GREENSBORO, N.C. — North Carolina's vaccine lottery is just starting to scratch the surface of people who were holding out to get the shot. Across the state, at least 16,602 people got the shot since the chance to win $1 million was announced last week. At Guilford County's Health Department, they've had 74 new appointments. Forsyth County Health officials say they expect more walk-ins this week.
"Someone will come in, they'll get the vaccine and we're like, hey, did you know about this? They'll go check, and they'll come in 15 minutes. They'll bring four or five family members. So, we've seen that happen," Forsyth County Public Health Director Joshua Swift said. "We haven't seen an overwhelming rush of people, but I think over time, it's going to help those people that were on the fence to come through."
Critics have said spending $4.5 million is a lot of money for the results so far, but Middle Tennessee State University health care finance professor Dr. Richard Tarpey says the lottery saves money elsewhere.
"If you think about how much money you would spend in public service announcements, ad campaigns, and basic public relations, that doesn't go too far," he said. "But investing in the lottery - word of mouth advertising gets a lot of people at least talking about the vaccines and the lottery."
He also says spending this money now helps the state avoid paying Medicaid costs of people who land in the ICU. Keeping only about 150 people out of the ICU could cover the costs of all the prizes.
"Research will typically tell you that lotteries attract lower-income individuals. And these lower-income individuals are typically unnerved in health care. And many are on Medicaid," Tarpey said.
The first drawing for the vaccine lottery will be on June 23.

### Listed entries
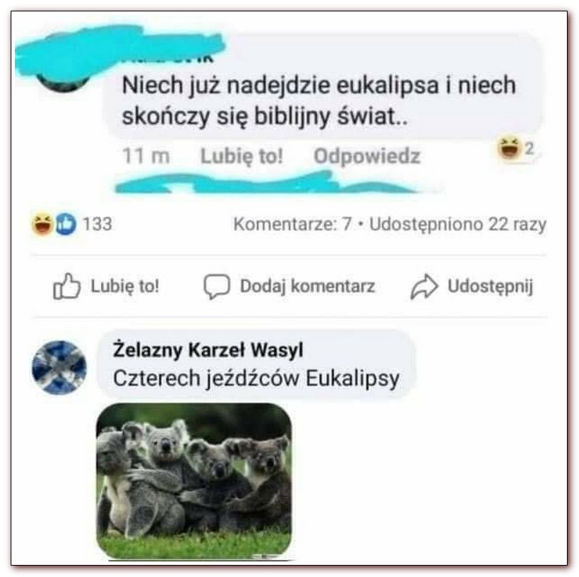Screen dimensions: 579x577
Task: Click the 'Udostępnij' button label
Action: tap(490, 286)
==
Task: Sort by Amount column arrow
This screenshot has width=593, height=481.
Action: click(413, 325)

### What to work on
In the article on North Carolina's vaccine lottery, how many people statewide got the shot after the $1 million chance was announced?

### Reply
At least 16,602 people.